A little while along, Hiram come up fum the other path and said, ‘Min’ ifn I join you boys?’
Now Hiram, he had hisself a college eddication, an he could see, shore nuff, sumpin wusn’t right wi’ these two, so when he asked them and they tol’ him, why he laughed until even his nose wus runnin’ and then they started t’ see the funny side o’ things and started laughin’ as well
Then Abner, he a’ways had t’ be the center of ‘ttention, he said, ‘Did I ever tell y’all whut happened t’ Bubba up in Memphis?’
Buford wus so glad that Abner wus talking t’ him agin, he shook his haid like a little puppy dog, and Hiram, he said, ‘No, I cain’t say, cause I do’ rightly know whut incident y’all talkin’ ‘bout.’

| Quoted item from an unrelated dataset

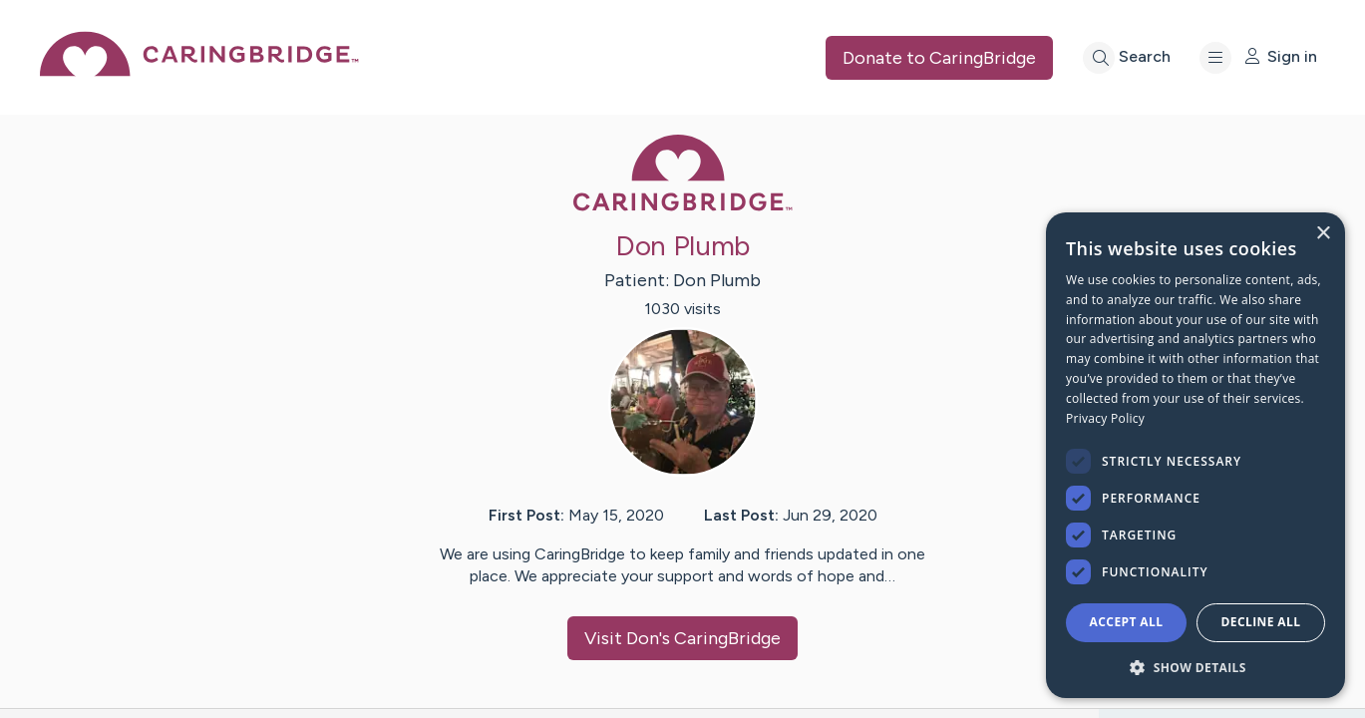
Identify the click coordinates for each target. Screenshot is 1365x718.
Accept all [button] (1127, 621)
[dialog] (1195, 455)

‘Bubba, he wus washin that there big ol’ truck o’ his, when Butch come walkin’ ‘long with a box under his arm. Now Bubba ain’t one f’ mindin’ his own business, an’ he said t’ him. “Whut y’all got in thet box?”
“Horsefly,” said Butch. He ain’t much one fer jawin’
“Now whut in tarnation y’all doin’ with a horsefly?” asked Bubba.
“Gunna take it down t’ th’ market ‘n trade it fer a horse.”
‘Bubba, he jes' shook his haid at thet craziness an’ carried on washin’ thet truck, when Butch come back, leadin’ a horse. Well, I kin tell you, Bubba wus plumb amazed.’
‘Bout a week later, he seen Butch with ‘nother box under his arm an’ said, “Whut you got in thet box?”
“Bullfrog,” said Butch.’
“An’ I s’ppose y’all gonna change him fer a bull?”
“’sright,” said Butch and shore enuff, no more than an hour later, there he comes, leadin’ a bull. Well, I kin tell you, his eyes woulda made Buford’s look small!’
‘Why you pickin’ on me?’ said Buford, all hurt like.
‘I ain’t pickin’ on you; you got big eyes, is all!’
‘ ‘kay,’ said Buford, feelin' a tad better.
‘Anyways, ‘bout two weeks later, Bubba spied Butch with ‘nother box under his arm and sang out, “Whut you got there, Butch?’
‘Well, Bubba dropped thet washrag right there and said, “You wait right there, I’m, comin along!”
Well now, Buford wus lookin’ fum one t’ th’ other, and they wus laughin’ fit t’ bust a gut, and after a while he started laughin’ too, but he din’ know why.
‘Hey Buford!’ sang out Abner.
‘It’s a good thang you wusn’t wearin’ eatin britches t’day!’